[Start of Attachment]

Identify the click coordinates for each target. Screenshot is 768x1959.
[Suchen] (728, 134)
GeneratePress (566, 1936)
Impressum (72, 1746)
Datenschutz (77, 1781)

[End of Attachment]
[Start of Attachment]

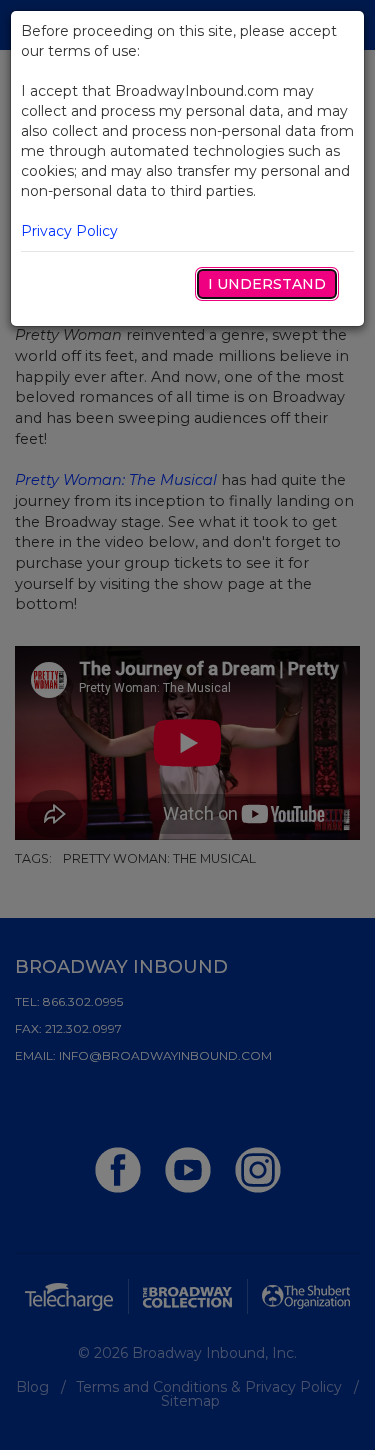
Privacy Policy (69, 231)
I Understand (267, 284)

[End of Attachment]

Please copy the lines above from the line with "Identify the click" up to and including the line with "Datenschutz (77, 1781)", exactly as written and with nothing else.

■ **Response area**:
Identify the click coordinates for each target. Screenshot is 768x1959.
[Suchen] (728, 134)
GeneratePress (566, 1936)
Impressum (72, 1746)
Datenschutz (77, 1781)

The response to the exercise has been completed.